Homoseksual bukan genetik!

Menurut penelitian yang dilakukan oleh ahli genetik Andrea Ganna dari MIT Harvard di Cambridge Massachusetts (2019,) yang melakukan penelitian kepada 500 ribu orang mengatakan bahwa LGBT bukan gen bawaan lahir tidak ada gen gay. Namun perilaku homoseksual terjadi karena pergaulan, lingkungan, budaya, keluarga yang bercerai, korban kejahatan seksual.

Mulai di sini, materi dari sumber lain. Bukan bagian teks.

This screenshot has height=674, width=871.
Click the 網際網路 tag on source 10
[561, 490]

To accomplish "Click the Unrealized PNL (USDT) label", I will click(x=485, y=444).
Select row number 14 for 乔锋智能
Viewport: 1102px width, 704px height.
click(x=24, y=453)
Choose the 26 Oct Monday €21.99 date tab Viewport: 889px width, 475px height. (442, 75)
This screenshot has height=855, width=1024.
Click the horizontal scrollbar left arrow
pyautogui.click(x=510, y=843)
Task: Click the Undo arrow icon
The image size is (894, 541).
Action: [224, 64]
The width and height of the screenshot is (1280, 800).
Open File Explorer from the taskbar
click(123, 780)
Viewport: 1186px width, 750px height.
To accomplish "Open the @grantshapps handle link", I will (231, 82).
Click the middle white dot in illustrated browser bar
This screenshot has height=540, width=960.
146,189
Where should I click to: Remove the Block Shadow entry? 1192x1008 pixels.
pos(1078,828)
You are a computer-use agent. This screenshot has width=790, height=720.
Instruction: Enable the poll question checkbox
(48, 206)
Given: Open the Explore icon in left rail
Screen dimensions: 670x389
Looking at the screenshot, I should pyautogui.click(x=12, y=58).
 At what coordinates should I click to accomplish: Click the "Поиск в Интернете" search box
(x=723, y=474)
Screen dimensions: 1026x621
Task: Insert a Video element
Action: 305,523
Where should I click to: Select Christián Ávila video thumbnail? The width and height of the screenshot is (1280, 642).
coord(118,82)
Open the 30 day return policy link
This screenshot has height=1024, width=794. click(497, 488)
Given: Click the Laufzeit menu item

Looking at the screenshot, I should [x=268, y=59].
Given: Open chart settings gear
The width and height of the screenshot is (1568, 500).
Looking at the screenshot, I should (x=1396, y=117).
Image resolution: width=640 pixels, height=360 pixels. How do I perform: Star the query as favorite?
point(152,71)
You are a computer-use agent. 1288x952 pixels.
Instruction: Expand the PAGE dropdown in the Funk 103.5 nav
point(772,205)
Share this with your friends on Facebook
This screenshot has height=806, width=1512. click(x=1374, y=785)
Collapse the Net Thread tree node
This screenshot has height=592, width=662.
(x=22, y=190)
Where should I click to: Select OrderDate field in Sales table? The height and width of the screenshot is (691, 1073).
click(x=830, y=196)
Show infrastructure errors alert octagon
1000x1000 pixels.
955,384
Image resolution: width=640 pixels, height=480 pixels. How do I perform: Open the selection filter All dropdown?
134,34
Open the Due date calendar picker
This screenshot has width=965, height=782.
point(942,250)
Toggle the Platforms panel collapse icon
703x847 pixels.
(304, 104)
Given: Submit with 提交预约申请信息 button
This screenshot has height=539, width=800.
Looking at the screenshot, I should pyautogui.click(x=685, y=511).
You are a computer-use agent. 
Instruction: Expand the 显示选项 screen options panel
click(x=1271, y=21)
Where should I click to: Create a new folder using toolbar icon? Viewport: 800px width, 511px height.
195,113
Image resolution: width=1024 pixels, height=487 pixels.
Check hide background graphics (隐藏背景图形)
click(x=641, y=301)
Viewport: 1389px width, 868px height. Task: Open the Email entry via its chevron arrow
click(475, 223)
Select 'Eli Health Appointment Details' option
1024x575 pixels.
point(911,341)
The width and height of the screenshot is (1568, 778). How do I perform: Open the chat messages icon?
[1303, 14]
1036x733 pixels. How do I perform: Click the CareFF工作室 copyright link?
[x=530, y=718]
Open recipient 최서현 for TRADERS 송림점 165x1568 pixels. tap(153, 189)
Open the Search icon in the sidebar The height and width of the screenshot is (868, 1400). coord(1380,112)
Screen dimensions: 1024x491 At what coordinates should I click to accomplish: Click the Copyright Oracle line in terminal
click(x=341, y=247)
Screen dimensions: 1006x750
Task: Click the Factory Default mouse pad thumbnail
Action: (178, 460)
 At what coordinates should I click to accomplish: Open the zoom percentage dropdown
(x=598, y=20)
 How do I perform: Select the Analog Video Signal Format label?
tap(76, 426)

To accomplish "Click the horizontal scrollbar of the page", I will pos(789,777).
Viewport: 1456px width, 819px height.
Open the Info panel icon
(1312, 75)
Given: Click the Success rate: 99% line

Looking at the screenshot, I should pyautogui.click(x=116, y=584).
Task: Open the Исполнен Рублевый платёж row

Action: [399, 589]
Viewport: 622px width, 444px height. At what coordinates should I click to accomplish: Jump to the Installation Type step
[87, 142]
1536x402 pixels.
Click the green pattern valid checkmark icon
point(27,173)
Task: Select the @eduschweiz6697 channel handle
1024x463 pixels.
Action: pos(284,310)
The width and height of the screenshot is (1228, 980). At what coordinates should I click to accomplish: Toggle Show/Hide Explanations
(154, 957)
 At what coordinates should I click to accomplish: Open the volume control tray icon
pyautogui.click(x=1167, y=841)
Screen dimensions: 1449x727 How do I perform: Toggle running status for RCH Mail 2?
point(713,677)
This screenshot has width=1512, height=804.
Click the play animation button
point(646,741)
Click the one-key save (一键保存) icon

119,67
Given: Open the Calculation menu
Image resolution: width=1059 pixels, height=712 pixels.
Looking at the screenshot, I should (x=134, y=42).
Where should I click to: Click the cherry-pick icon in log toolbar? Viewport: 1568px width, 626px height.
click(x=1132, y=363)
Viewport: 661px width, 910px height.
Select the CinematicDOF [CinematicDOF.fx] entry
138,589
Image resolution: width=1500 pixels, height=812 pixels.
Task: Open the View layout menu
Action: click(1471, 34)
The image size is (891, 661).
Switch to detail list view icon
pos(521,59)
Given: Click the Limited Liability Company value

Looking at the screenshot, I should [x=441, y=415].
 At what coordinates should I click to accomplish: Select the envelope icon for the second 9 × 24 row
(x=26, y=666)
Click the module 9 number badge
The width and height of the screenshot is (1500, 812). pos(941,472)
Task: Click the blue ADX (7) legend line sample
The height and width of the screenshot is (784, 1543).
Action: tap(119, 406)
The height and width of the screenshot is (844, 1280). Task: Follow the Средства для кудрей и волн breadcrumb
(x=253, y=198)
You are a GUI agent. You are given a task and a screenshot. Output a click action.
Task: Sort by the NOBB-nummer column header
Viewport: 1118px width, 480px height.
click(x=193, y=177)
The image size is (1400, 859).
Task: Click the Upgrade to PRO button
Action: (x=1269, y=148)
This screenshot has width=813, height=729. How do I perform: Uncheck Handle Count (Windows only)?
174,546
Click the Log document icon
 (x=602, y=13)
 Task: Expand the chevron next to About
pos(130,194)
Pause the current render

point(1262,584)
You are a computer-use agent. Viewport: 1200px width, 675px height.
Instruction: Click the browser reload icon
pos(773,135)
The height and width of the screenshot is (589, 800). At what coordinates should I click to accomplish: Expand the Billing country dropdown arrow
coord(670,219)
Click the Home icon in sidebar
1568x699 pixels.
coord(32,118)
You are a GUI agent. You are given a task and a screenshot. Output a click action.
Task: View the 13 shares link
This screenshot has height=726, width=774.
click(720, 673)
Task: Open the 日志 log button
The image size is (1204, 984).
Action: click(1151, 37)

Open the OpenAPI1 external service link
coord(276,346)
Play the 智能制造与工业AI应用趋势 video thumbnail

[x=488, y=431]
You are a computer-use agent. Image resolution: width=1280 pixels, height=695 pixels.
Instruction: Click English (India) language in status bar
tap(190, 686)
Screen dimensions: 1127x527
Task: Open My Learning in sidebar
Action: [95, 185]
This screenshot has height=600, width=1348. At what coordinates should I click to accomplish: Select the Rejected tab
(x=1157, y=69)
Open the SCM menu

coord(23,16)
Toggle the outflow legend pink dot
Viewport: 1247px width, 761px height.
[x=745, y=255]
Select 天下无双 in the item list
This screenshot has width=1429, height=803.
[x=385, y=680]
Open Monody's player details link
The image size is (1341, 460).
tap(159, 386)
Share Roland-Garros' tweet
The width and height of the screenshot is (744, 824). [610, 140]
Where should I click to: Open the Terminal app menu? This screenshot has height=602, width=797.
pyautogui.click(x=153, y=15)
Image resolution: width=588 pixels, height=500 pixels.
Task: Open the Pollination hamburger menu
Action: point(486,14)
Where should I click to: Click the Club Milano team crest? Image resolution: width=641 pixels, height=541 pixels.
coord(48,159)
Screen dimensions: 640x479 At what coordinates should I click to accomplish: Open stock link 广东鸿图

Demikian juga penelitian yang di publikasi di International Journal of Scientific and Technology Research “LGBT Among Students: A Case Study at Several Universities in Indonesia”  yang dilakukan Fatgehipon dkk, yang menemukan bahwa seseorang menjadi homoseksual adalah sebagai pilihan hidup karena beberapa faktor. Faktor pertama,  psikodimanik dari konflik yang tidak disadari dan perkembangan psikososial yang bermasalah, kedua. adalah pengalaman seksual yang buruk di masa lalu, ketiga, adalah trauma cinta seperti karena disakiti, dikecewakan, korban kekerasan oleh lawan jenis, dan keempat, kebutuhan seksual individu yang berbeda-beda.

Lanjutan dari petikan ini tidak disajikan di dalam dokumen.